On 31/03/2012 11:30, Eero Aro wrote:
Hi
..
- The developers didn't have a marketing background. The NRDC tried to
market the consept on a license basis, but as far as I know, didn't
spend too
much energy on the thing. The business was moved over to BTG after that,
which didn't get much more sone than the NRDC had done. Both authorities
are large and Ambisonics was a tiny factor within agriculture, industy etc.
This article discusses the NRDC aspects in some detail:
http://www.ambisonic.net/ambi_AM91.html
My own assumption when first discovering Ambsonics (public concert by
electric Phoenix, and later via CDP, from the late 80s) was that it was
purposed towards use in public diffusion - live concerts, e/a
performance etc, and above all, for enabling composers to work in
surround (including the seemingly all-important height dimension)
without having to commit to a specific speaker layout. I don't think it
ever occurred to me at the time that people in any numbers would listen
to surround at home, or that such a thing as an "ambisonic CD" would
ever exist. It was quite strange knowing that the BBC regularly
broadcast in UHJ (especially drama, apparently), but never announced the
fact; it all contributed to the sense of it being some secret
other-worldy process strictly for the "cognoscenti".

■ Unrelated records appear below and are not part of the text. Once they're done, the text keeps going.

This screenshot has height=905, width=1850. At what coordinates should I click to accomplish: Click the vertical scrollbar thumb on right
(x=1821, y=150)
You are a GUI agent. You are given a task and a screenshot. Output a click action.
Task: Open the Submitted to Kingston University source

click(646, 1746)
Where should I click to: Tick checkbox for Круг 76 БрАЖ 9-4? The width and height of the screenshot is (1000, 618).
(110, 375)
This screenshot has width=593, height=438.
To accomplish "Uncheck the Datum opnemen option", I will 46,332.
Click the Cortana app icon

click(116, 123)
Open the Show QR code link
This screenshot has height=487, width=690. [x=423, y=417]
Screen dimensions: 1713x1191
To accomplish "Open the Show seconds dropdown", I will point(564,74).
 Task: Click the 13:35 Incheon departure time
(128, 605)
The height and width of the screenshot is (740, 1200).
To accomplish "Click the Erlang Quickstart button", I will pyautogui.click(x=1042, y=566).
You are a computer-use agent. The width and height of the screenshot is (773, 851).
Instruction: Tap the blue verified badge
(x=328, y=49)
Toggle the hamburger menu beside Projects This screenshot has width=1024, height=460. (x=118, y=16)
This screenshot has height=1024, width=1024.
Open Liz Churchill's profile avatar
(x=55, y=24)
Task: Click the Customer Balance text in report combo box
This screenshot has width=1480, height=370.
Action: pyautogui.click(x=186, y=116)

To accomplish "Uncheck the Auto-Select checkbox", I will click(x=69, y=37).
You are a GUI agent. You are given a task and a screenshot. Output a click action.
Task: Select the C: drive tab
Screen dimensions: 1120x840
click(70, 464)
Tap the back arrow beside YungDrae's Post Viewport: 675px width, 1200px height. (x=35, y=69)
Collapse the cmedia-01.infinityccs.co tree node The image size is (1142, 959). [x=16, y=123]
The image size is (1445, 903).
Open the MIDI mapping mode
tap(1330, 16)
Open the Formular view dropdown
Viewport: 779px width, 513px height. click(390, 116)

I suspect that sense, far from diminishing, is if anything even more
palpable today. It is more than ever something for the large
presentation space, and something that the public at large will neither
know nor care about having at home. The remaining problem being that
dedicated composition tools supporting it are still not really there;
and probably never will be while it remains a technological moveable
feast reminiscent of the old problem of nailing jelly to a tree.